Отряд Дыбенко был переполнен подозрительными "братишками" и не внушал мне доверия; достаточно было глянуть на эту матросскую вольницу с нашитыми на широченные клеши перламутровыми пуговичками, с разухабистыми манерами, чтобы понять, что они драться с регулярными немецкими частями не смогут. И уж никак нельзя было предположить, что такая "братва" будет выполнять приказы "царского генерала" Парского.
Мои опасения оправдались. Не успел отряд Дыбенко войти в соприкосновение с противником, как от Парского пришла телеграмма о возникших между ним и Дыбенко трениях. Вдобавок матросы начали отступать, как только оказались поблизости от арьергарда, прикрывавшего отход немцев к Нарве.
Позже, когда специальный трибунал разбирал дело о позорном поведении отряда, выяснилось, что вместо борьбы с немцами разложившиеся матросы занялись раздобытой в пути бочкой со спиртом.
Встревоженный сообщением Парского, я подробно доложил о нем Ленину. По невозмутимому лицу Владимира Ильича трудно было понять, как он относится к этой безобразной истории. Не знал я и того, какая телеграмма была послана им Дыбенко. Но на следующий день утром, всего через сутки после получения телеграфного донесения Парского, Дыбенко прислал мне со станции Ямбург немало позабавившую меня телеграмму:
"Сдал командование его превосходительству генералу Царскому", телеграфировал он, и, хотя отмененное титулование это было применено явно в издевку, в штабе пошли ехидные разговоры о том, что Дыбенко, якобы потрясенный тем, что сам Ленин выступил на защиту старорежимного генерала, с перепугу назвал его привычным превосходительством".

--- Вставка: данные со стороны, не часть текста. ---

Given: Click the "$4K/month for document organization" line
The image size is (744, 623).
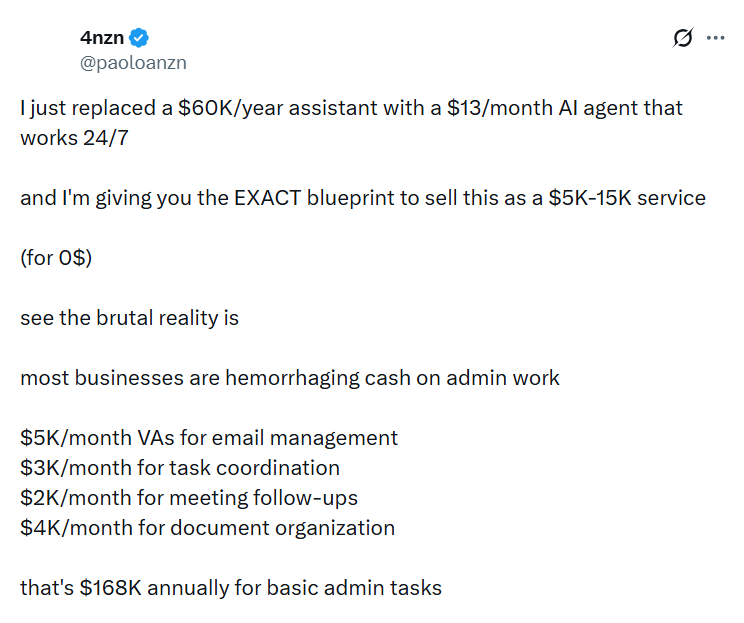Looking at the screenshot, I should (207, 528).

Всю гражданскую войну революционные матросы врались, как львы, против белых и интервентов, и приходится пожалеть, что о доблести и героизме бессмертных матросских отрядов все еще так мало написано.
Мне не пришлось участвовать в обороне красного Питера, в которой доблестные наши балтийцы сыграли такую выдающуюся роль. Разложение некоторой части военных моряков не бросает тени на героические матросские отряды, замечательные традиции которых перешли в морскую пехоту, прославившую себя во время Великой Отечественной войны
Глава шестая
Успешные действия отряда Парского. -Слухи о немецком морском десанте. -Мой рапорт о необходимости переезда правительства в Москву и резолюция Ленина. -Отъезд Владимира Ильича из Петрограда. -Посулы союзников и переписка с маршалом Жоффром. -Мои встречи с Сиднеем Рейли. -Попытка подставить Балтийский флот под удар немецких подводных лодок. -Троцкий и ВВС. -Ленин - руководитель обороны Республики. -Развертывание "завесы". -"Завеса" как способ привлечения в Красную Армию бывших генералов и офицеров.
Вскоре отряд Дыбенко был отозван с нарвского направления и, после переформирования и основательной чистки, направлен на другой фронт.
Прикрываясь арьергардом, немецкие войска отошли на левый берег Наровы и по мере приближения отряда Парского оттянули туда все свои части. Подойдя к Нарове, Парский занял часть города, расположенную на правом берегу, и обосновался вдоль реки на довольно значительном ее протяжении.